### AIM OF THE TASK
From the listing that follows, count the lines including "width" and give the number alone.

### DATA SHOWN
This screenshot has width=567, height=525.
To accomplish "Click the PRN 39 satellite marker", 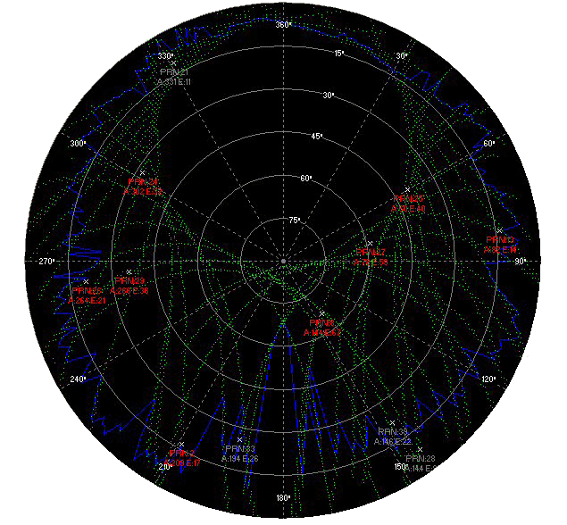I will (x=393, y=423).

* * *

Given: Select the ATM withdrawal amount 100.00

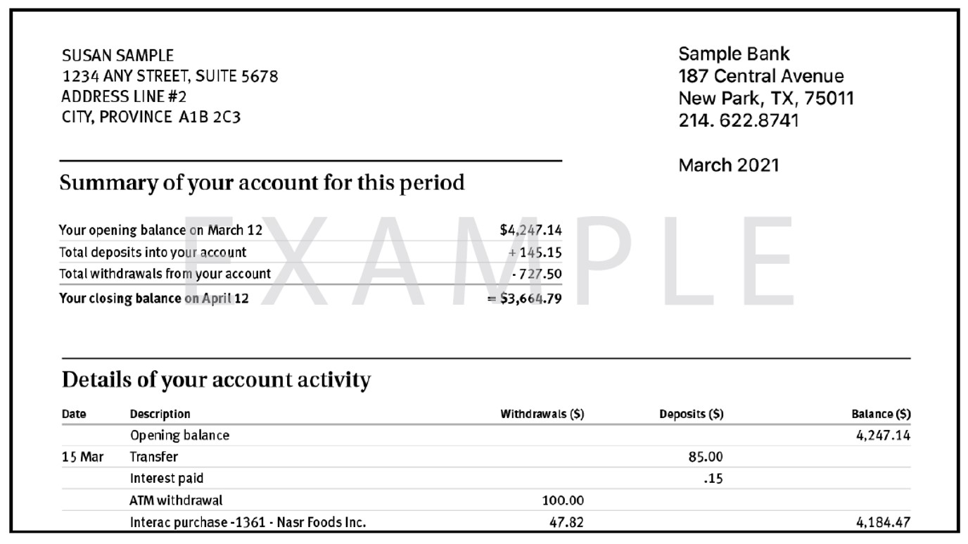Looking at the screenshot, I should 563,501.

* * *

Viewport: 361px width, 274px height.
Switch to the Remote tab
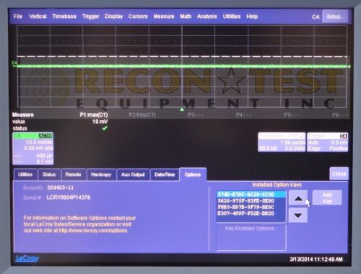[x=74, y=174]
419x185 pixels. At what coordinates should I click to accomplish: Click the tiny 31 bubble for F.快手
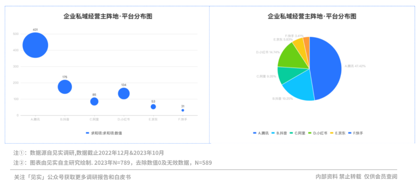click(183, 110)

### OUTPUT
2